Deep ridge regressed epitope predictor

The Deep Ridge Regressed Epitope Predictor (DRREP) is a deep neural network composed of 5 hidden layers, but only a single learning layer. The first layer is a randomly generated array of k-mers, used to perform feature extraction using basic string mismatch functions, with the mismatch number set to 0. Because the activation function just counts and outputs how many times a particular k-mer occurs in the input string, it can also be considered to be using a bagging method introduced by Leo Breiman [47]. But because each k-mer is slid across the entire input sequence, with the second neural layer performing a pooling computation, the first layer can also be considered as performing a convolutionary computation. The second layer is composed neurons which form a normalization pooling layer. The third is a layer of linear neurons, whose weights are set analytically using a simplified ridge regression algorithm [48]. The hidden weights of the linear neural layer are analytically computed using a matrix inverse, in our case, the Moore-Penrose generalized inverse, a method also used in a number of other machine learning algorithms [4952]. This is followed by a fourth scaled average pooling layer, and then a final fifth thresholding layer. This final fifth layer is composed of a single threshold neuron whose synaptic weights are deduced by DRREP using the validation scores of the sub-networks it is composed of, acquired during the training process. These validation scores are used to weigh the sub-network contributions to the final classification score. In essence, making the DRREP function as a type of ensemble of sub-networks.

In the following subsections we discuss the Moore-Penrose generalized inverse calculated synaptic weights, followed by a pseudo-code and a detailed discussion of the entire DRREP pipeline.

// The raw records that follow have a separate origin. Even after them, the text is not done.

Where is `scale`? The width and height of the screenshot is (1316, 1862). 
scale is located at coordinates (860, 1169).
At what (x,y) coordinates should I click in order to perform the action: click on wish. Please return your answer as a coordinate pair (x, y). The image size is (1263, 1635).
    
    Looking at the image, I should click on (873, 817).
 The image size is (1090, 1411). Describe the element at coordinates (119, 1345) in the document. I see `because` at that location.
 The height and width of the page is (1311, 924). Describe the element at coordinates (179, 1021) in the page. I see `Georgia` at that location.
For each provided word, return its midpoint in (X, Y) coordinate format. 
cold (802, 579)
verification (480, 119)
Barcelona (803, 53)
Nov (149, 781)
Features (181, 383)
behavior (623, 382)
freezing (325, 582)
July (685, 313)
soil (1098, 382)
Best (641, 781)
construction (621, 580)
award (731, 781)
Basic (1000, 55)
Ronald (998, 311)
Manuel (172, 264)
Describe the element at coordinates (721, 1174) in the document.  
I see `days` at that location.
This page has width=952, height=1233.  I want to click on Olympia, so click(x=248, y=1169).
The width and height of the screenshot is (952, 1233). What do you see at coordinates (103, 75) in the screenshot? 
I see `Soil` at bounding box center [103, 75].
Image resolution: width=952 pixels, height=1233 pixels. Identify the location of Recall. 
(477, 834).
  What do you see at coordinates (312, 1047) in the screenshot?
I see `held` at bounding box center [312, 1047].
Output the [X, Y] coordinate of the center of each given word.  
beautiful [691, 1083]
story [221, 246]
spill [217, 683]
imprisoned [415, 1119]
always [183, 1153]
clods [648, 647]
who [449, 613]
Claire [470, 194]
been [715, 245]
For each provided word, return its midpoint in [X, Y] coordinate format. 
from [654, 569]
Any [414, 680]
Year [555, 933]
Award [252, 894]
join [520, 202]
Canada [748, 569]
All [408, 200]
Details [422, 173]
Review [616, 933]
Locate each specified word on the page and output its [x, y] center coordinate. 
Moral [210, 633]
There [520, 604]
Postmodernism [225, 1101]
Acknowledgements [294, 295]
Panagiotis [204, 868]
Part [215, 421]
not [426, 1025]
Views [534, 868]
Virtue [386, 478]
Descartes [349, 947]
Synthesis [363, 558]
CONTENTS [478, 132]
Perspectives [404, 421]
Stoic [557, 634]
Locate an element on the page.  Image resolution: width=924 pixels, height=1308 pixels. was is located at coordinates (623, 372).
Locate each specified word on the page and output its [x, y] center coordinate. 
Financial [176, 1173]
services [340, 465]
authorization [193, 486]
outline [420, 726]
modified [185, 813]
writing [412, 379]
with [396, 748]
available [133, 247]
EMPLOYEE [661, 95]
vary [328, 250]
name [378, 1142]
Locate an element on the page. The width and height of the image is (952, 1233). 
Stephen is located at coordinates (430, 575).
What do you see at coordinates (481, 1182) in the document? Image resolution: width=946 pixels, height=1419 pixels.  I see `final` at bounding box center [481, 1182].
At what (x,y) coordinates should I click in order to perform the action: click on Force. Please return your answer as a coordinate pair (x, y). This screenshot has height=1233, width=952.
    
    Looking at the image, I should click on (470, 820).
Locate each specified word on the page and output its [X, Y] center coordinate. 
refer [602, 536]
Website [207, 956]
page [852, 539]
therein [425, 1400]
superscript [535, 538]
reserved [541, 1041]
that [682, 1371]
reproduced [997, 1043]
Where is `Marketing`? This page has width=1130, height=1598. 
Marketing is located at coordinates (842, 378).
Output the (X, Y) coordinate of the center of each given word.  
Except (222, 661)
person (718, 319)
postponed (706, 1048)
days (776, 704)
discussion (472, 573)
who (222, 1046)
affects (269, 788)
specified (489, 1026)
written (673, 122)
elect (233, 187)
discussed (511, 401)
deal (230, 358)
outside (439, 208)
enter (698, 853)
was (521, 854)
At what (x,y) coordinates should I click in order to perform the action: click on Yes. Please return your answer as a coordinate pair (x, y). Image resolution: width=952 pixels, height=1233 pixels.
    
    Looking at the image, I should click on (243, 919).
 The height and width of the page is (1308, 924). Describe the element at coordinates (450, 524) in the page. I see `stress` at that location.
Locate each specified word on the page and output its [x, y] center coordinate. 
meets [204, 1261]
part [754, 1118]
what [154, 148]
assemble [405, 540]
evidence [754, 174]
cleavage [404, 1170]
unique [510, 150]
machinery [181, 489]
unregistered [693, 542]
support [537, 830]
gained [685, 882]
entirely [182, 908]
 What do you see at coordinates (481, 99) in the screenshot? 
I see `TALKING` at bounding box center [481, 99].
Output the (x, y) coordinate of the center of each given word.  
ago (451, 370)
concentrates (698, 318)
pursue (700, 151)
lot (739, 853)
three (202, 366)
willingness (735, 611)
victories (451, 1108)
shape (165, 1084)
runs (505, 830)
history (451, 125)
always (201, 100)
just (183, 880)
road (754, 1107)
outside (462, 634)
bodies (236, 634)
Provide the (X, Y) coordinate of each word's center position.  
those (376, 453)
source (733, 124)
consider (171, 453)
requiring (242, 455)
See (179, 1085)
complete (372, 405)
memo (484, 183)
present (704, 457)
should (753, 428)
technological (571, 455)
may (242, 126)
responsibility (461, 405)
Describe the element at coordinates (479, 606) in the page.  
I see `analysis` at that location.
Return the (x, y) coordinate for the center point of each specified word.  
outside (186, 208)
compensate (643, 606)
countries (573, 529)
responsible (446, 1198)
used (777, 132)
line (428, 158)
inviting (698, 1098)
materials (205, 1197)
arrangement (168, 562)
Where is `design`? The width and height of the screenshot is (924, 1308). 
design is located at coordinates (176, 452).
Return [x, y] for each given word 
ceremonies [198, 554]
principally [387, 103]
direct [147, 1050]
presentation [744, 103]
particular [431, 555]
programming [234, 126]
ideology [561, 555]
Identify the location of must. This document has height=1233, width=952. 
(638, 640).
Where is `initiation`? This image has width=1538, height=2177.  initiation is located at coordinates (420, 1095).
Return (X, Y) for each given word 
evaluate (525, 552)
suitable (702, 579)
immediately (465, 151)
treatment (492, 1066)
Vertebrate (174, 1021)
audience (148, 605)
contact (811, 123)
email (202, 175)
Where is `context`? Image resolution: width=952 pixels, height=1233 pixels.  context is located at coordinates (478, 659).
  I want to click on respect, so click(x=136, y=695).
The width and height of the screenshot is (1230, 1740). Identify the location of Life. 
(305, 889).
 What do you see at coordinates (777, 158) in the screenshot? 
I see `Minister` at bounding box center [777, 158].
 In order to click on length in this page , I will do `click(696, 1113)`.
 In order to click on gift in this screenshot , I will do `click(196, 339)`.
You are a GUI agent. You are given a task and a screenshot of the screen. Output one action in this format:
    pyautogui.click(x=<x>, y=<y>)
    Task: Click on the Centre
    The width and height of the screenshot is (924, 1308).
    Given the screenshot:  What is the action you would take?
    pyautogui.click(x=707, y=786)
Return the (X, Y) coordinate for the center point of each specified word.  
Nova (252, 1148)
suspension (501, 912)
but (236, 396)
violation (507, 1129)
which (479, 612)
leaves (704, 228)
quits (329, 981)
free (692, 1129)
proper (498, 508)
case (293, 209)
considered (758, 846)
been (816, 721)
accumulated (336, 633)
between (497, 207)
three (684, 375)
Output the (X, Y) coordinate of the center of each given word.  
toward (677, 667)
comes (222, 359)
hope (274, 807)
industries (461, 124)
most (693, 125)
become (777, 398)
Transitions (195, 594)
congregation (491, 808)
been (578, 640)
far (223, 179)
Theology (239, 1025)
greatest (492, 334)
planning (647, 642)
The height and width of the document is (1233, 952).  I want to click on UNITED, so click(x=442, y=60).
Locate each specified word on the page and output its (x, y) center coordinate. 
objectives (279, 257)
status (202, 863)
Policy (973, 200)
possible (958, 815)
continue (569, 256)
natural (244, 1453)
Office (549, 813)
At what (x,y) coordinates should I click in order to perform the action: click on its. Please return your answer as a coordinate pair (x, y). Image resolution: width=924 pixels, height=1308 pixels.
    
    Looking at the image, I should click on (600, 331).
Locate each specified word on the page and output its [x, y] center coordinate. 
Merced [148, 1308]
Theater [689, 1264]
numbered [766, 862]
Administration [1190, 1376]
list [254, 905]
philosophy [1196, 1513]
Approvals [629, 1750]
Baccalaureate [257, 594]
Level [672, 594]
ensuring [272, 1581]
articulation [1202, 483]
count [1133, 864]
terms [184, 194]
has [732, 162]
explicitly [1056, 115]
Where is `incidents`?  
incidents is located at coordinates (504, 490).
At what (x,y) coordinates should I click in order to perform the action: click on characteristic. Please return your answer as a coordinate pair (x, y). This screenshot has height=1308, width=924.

Calculating synaptic weights analytically

DRREP can be applied to a continues sequence of any length, producing a score for each residue. The way DRREP does this internally is by using its sliding window to cut the long sequence into sub-sequences, score each subsequence, and then recompose the sub-sequences, averaging out the prediction for each subsequence such that the resulting longer sequence has a score for each residue. Thus, DRREP has a long sequence as input, and then it internally cuts it down to create a dataset of Y columns and X rows, where Y is the length of the sliding window used (chosen by the researcher during the training phase), X=T o t_R e s i d u e sS l i d i n g W i n d o w L e n g t h+1, and T o t_R e s i d u e s is the total number of residues in the original long input sequence.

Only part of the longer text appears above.